Mattice said the Shared Use Agreement is an interim Agreement through the end of 2014. It allows use of their public access on their property which was leased by the DNR up until 2001. The YMCA will allow the County and City to reopen the access on weekends during summer months. The YMCA will open the access on Friday evening and close it on Sunday evening. This will allow better lake access by the public. In turn, the County and City will allow the YMCA to utilize the three existing buildings, but it does not give them exclusive rights to the buildings. It allows transition time as the relocation of the camp is debated. If repair is needed on one of the buildings and the County and City feel they want to keep the buildings, there could be a cost share involved. If the buildings are something the City and County do not want in a few years, it will be up to the YMCA to fix the building. The Shared Use Agreement is one year longer than the Memorandum of Understanding for the total acquisition, which expires 12-31-13, and deals with two specific parcels. The YMCA is responsible for the upkeep of the buildings.

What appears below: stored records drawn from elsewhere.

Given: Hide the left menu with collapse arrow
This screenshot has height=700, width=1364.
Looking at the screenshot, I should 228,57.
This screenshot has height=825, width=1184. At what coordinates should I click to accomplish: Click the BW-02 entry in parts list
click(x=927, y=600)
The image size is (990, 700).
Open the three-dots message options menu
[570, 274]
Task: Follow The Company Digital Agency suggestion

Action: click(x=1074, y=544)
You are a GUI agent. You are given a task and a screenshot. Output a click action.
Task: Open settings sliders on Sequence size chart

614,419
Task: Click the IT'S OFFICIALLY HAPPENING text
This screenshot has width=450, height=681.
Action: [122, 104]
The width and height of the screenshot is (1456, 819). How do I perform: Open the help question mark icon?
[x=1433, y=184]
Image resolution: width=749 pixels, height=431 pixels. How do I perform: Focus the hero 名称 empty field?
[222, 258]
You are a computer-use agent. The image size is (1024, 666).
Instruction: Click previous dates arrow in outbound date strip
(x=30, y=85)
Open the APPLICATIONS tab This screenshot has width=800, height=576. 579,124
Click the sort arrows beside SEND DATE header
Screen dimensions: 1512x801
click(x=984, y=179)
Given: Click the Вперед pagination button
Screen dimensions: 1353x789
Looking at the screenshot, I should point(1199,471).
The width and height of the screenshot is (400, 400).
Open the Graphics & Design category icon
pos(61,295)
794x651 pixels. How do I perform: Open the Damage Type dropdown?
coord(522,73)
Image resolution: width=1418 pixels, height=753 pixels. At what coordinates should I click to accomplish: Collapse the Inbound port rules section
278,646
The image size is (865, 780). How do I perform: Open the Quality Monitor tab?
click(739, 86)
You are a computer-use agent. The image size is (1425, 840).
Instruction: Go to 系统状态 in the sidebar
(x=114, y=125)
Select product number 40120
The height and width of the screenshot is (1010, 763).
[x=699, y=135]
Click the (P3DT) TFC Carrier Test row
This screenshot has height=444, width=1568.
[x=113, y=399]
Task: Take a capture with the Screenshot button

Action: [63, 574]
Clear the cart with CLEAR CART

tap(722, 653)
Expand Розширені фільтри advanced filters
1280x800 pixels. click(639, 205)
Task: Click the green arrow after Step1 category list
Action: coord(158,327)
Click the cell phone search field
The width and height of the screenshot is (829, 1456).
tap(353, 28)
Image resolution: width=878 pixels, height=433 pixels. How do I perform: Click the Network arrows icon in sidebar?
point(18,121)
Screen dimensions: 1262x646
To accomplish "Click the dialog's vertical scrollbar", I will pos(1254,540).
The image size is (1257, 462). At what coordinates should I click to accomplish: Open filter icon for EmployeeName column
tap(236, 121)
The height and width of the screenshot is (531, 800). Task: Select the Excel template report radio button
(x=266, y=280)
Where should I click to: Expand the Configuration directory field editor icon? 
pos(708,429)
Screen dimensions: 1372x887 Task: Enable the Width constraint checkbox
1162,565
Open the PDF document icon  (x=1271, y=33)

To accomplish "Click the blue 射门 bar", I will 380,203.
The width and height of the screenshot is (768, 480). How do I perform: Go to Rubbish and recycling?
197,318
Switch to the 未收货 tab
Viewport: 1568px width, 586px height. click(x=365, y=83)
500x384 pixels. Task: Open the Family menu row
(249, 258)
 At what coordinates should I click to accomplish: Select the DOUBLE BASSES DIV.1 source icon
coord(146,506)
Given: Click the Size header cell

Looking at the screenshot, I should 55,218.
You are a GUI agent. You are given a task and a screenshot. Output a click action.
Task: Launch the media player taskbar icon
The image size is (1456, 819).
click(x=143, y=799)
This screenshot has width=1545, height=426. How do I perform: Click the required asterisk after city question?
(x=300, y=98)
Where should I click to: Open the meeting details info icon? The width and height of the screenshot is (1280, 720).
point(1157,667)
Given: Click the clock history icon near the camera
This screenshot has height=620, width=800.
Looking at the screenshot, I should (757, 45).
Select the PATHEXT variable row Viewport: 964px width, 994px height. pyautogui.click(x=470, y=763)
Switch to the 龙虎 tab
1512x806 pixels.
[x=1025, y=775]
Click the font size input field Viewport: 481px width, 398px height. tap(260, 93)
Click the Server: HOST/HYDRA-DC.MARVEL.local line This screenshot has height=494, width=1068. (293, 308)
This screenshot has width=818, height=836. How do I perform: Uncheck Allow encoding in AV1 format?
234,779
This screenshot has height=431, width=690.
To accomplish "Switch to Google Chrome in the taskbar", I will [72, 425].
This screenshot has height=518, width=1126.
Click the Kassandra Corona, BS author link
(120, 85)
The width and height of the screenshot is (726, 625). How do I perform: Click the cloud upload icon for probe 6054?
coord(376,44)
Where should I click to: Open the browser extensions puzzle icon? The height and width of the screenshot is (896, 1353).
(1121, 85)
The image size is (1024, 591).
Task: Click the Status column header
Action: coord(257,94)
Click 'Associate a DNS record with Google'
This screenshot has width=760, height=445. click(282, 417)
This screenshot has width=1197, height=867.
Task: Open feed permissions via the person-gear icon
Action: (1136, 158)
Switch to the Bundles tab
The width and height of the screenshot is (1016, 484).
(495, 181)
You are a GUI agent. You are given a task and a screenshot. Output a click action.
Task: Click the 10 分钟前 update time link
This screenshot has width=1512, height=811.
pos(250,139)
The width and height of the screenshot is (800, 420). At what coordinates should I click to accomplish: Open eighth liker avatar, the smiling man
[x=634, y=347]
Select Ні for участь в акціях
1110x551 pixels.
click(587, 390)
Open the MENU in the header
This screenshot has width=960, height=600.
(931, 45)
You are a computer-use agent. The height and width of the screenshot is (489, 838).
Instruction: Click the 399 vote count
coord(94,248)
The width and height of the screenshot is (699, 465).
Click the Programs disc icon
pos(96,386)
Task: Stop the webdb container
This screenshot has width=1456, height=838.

Mattson questioned the County’s liability for the buildings because of the use by all parties (YMCA, City and County). Brian Asleson, Chief Deputy Attorney, stated that paragraphs 4 and 5 of the Shared Use Agreement address this. He said they worked on this language quite a bit. The difficulty is that patrons of the YMCA use the property during certain times (daytime hours, summer months) as exclusive users of some of the buildings. They attempted to maintain the County’s tort liability limits and the immunities that the County has by State law as a public entity. The document was reviewed by MCIT and the County’s Safety Director. Eichelberg moved to approve the Shared Use Agreement, seconded by Sawatzke. Russek questioned how much more land will be purchased for the Park. He said he personally has 120 acres of land available if he could use it from April to November. Sawatzke said the Agreement allows the County to use the YMCA property, allowing public access to the lakes. Currently, people must carry their canoes a quarter mile. The motion carried 4-1 with Russek casting the nay vote. He did not feel the County should purchase land with taxpayer dollars that will be used by someone else.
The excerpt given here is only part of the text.